**Task to carry out**
All entries are to be copied verbatim, while the pictures stay out.

**Data for processing**
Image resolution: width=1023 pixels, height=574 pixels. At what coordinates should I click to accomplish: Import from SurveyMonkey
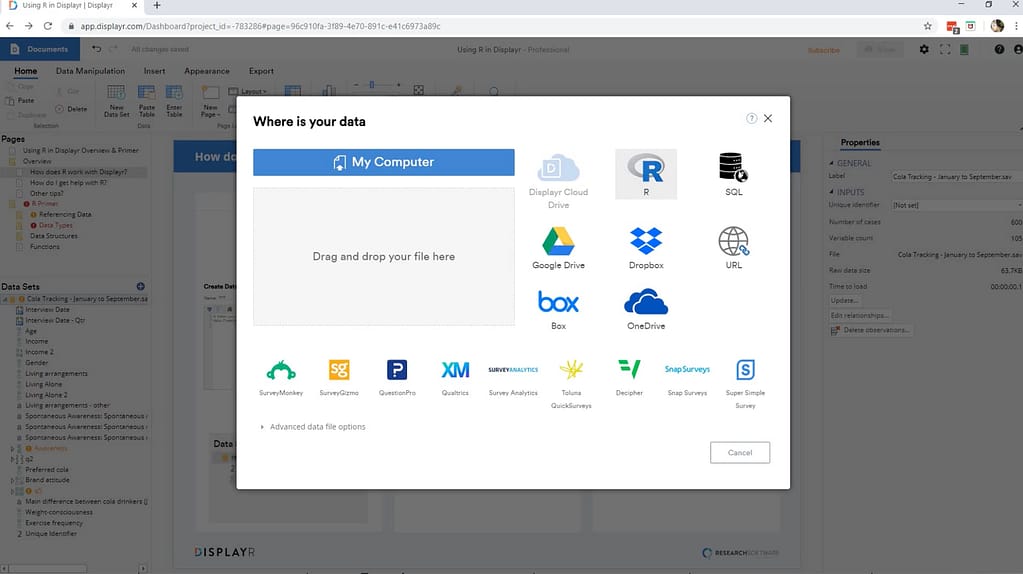(281, 376)
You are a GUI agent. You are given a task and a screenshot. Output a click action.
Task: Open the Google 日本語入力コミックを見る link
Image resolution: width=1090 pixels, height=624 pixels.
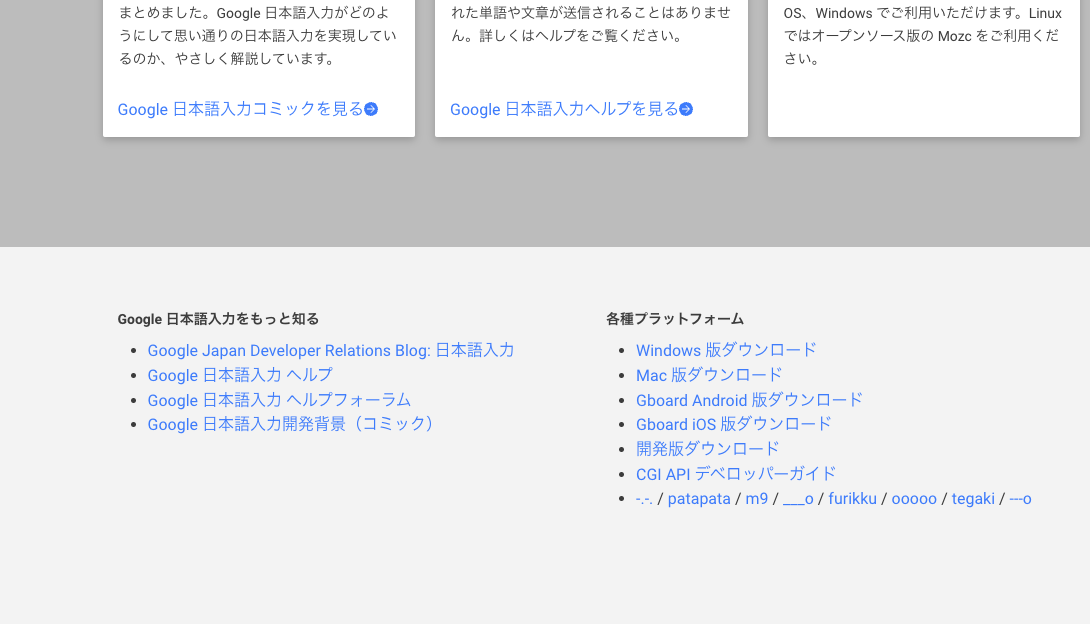pyautogui.click(x=240, y=109)
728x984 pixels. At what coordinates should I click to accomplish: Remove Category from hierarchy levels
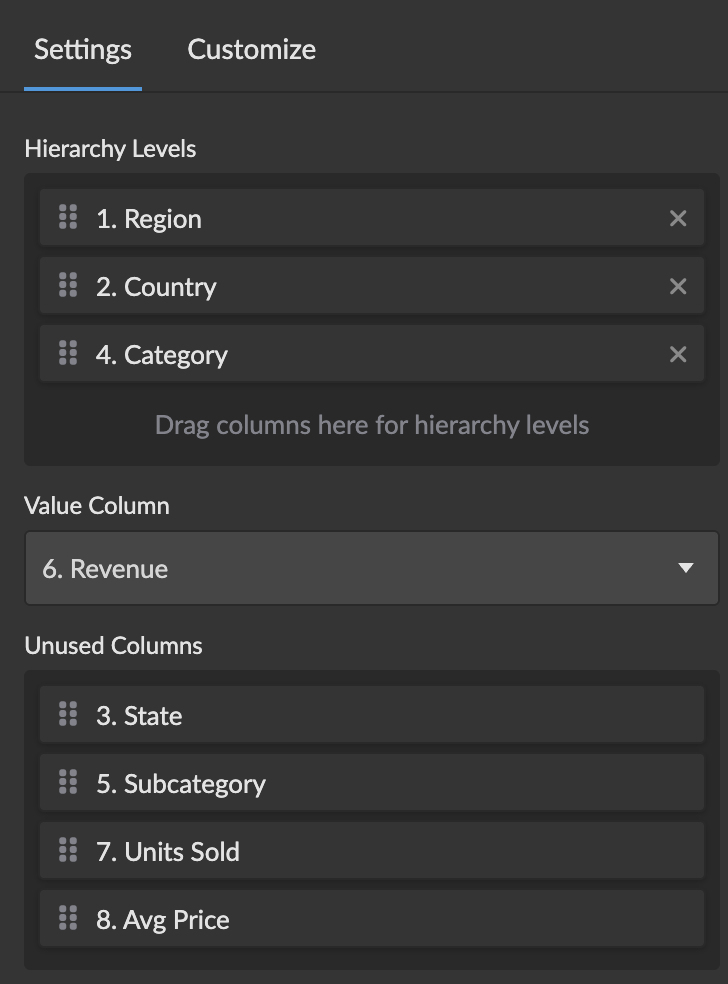[678, 354]
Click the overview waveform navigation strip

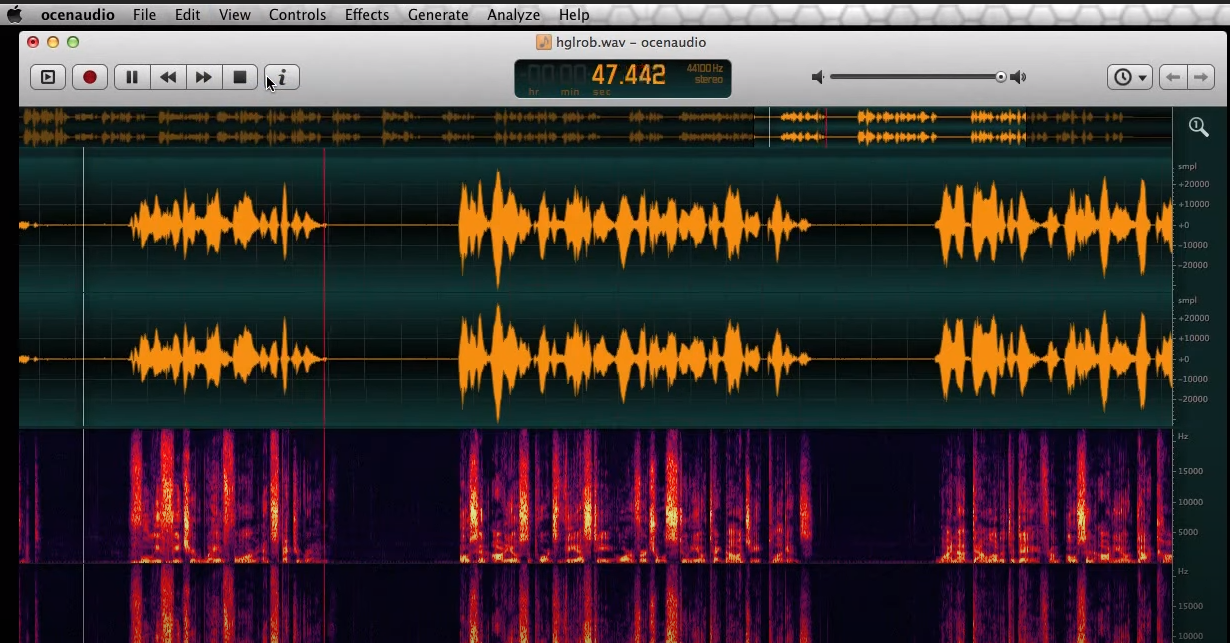pyautogui.click(x=595, y=127)
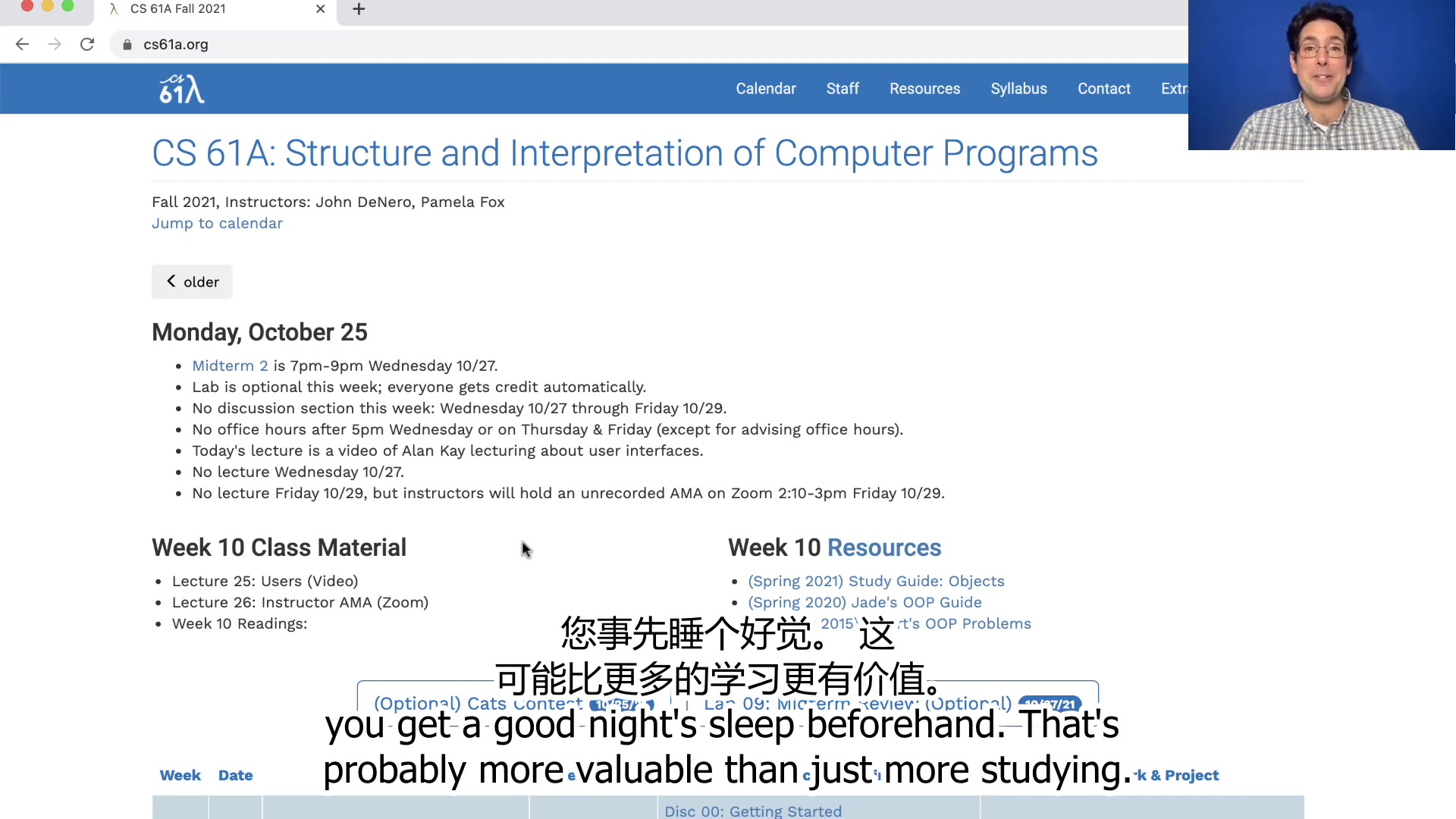Click the new tab plus button
1456x819 pixels.
click(358, 9)
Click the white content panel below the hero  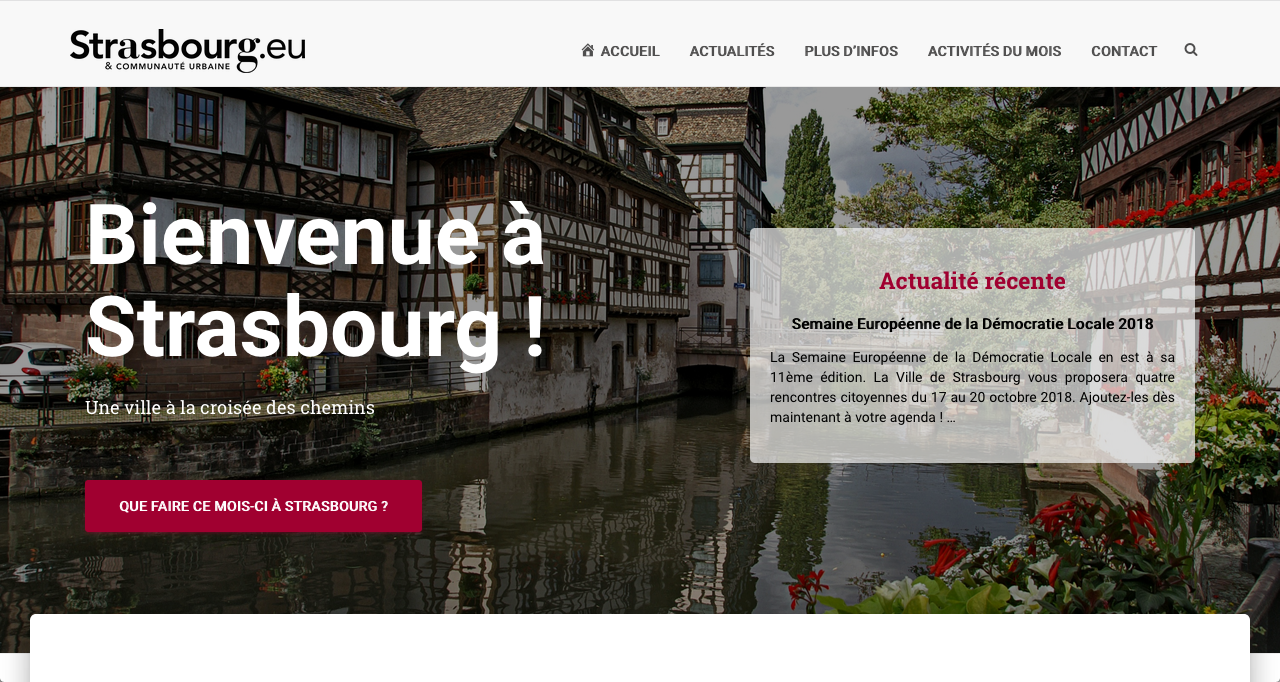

**Solution to this problem**
Image resolution: width=1023 pixels, height=574 pixels. At what coordinates should I click to accomplish: Import from SurveyMonkey
(281, 376)
You are a GUI agent. You are given a task and a screenshot. Output a click action.
Task: Open the Google 日本語入力コミックを見る link
Image resolution: width=1090 pixels, height=624 pixels.
pyautogui.click(x=240, y=109)
728x984 pixels. At what coordinates should I click to accomplish: Remove Category from hierarchy levels
[678, 354]
Click the overview waveform navigation strip

pyautogui.click(x=595, y=127)
Click the new tab plus button
1456x819 pixels.
click(358, 9)
Click the white content panel below the hero  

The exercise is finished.